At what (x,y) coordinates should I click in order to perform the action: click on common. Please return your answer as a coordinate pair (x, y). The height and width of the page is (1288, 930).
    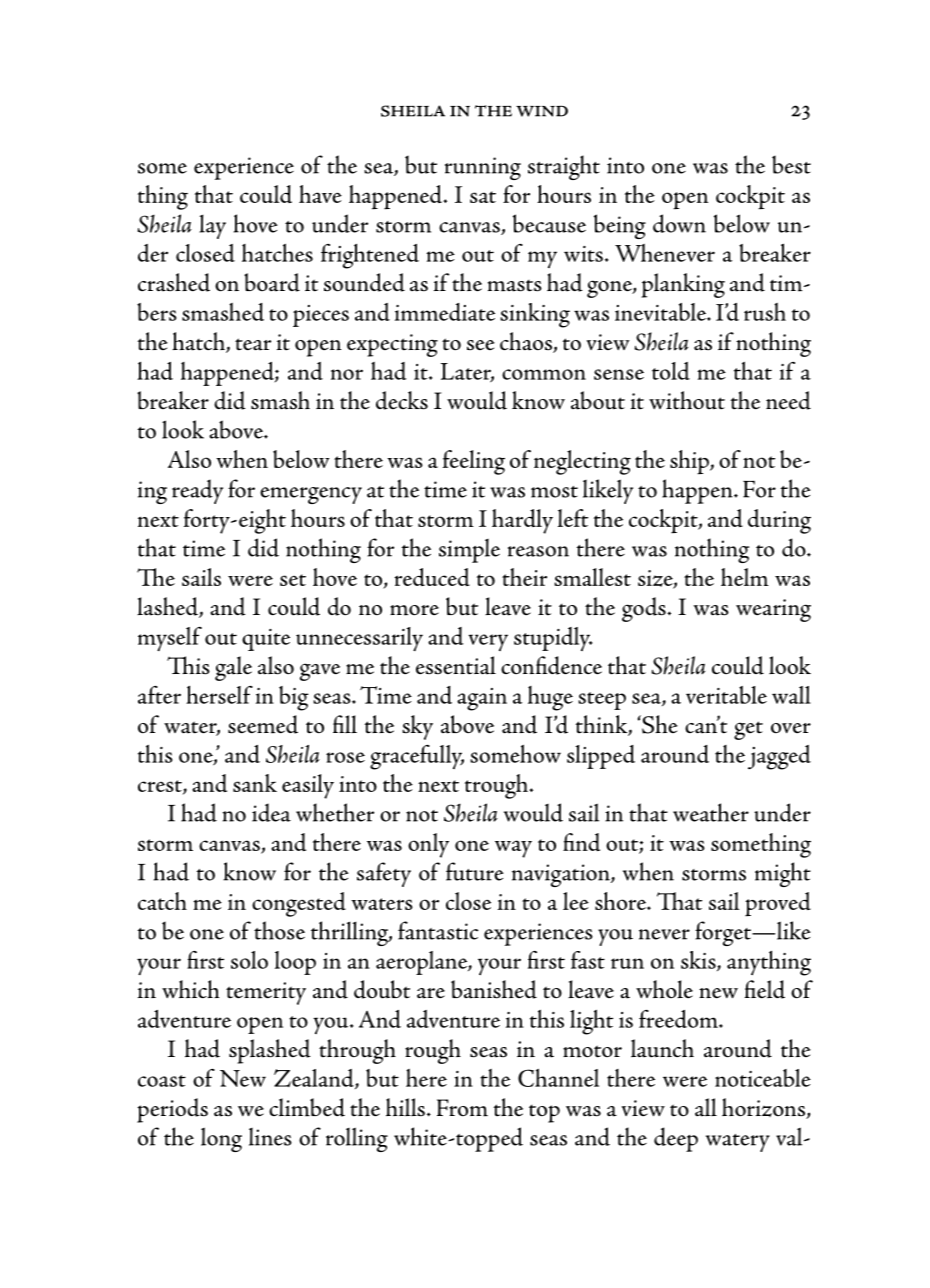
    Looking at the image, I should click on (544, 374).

━━━━

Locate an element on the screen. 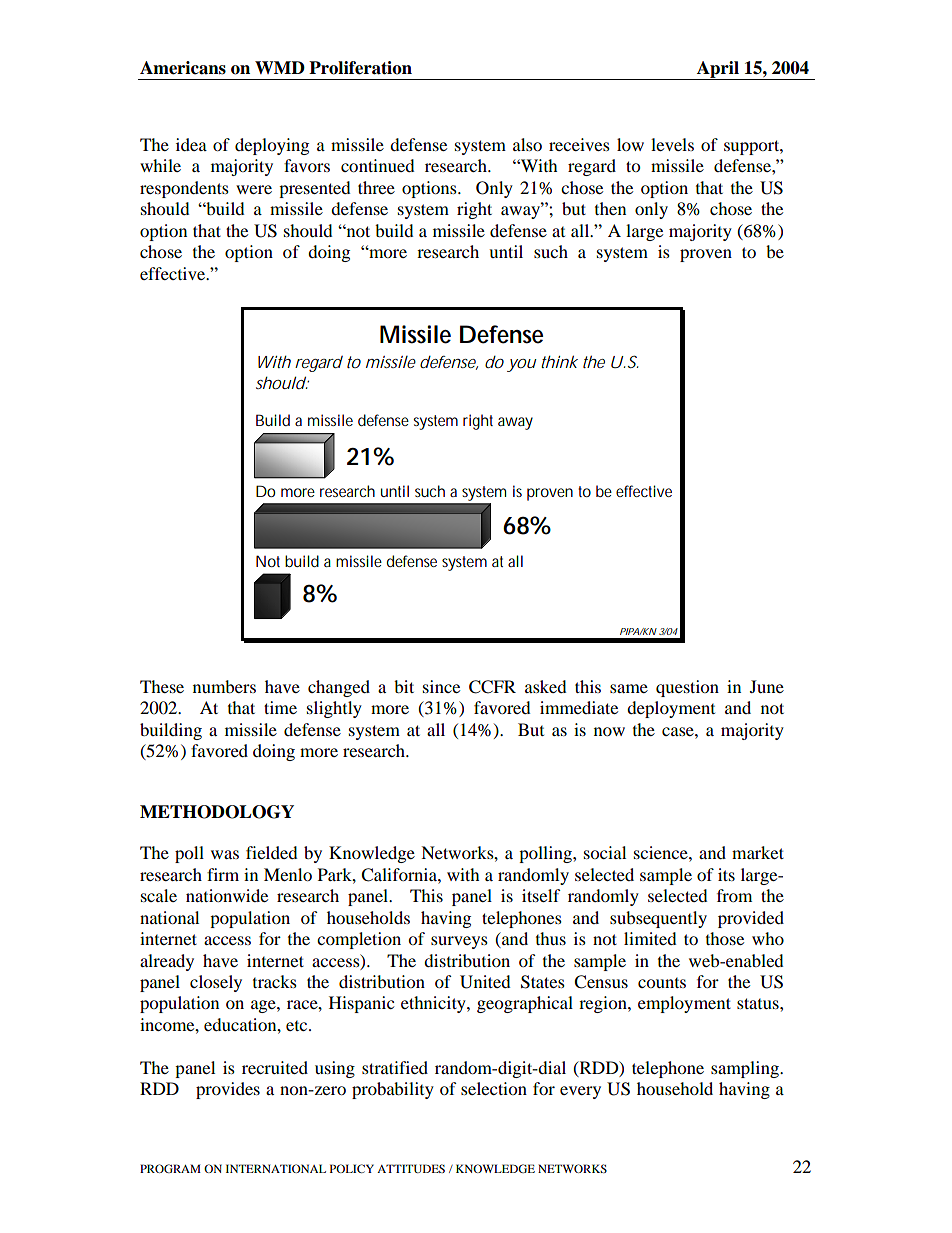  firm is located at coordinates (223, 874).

━━━━

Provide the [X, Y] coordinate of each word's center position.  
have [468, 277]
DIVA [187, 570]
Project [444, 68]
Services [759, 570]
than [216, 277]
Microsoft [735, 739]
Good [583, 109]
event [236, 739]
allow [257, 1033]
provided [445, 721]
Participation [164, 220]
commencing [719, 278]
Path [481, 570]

━━━━

◆ BRIEF
Please reproduce the lines of the items exactly, from the line containing "At what (x,y)" through the line containing "Looking at the", inclusive, and leave the pictures out.

◆ WRITTEN ANSWER
At what (x,y) coordinates should I click in order to perform the action: click on common. Please return your answer as a coordinate pair (x, y). The height and width of the page is (1288, 930).
    Looking at the image, I should click on (544, 374).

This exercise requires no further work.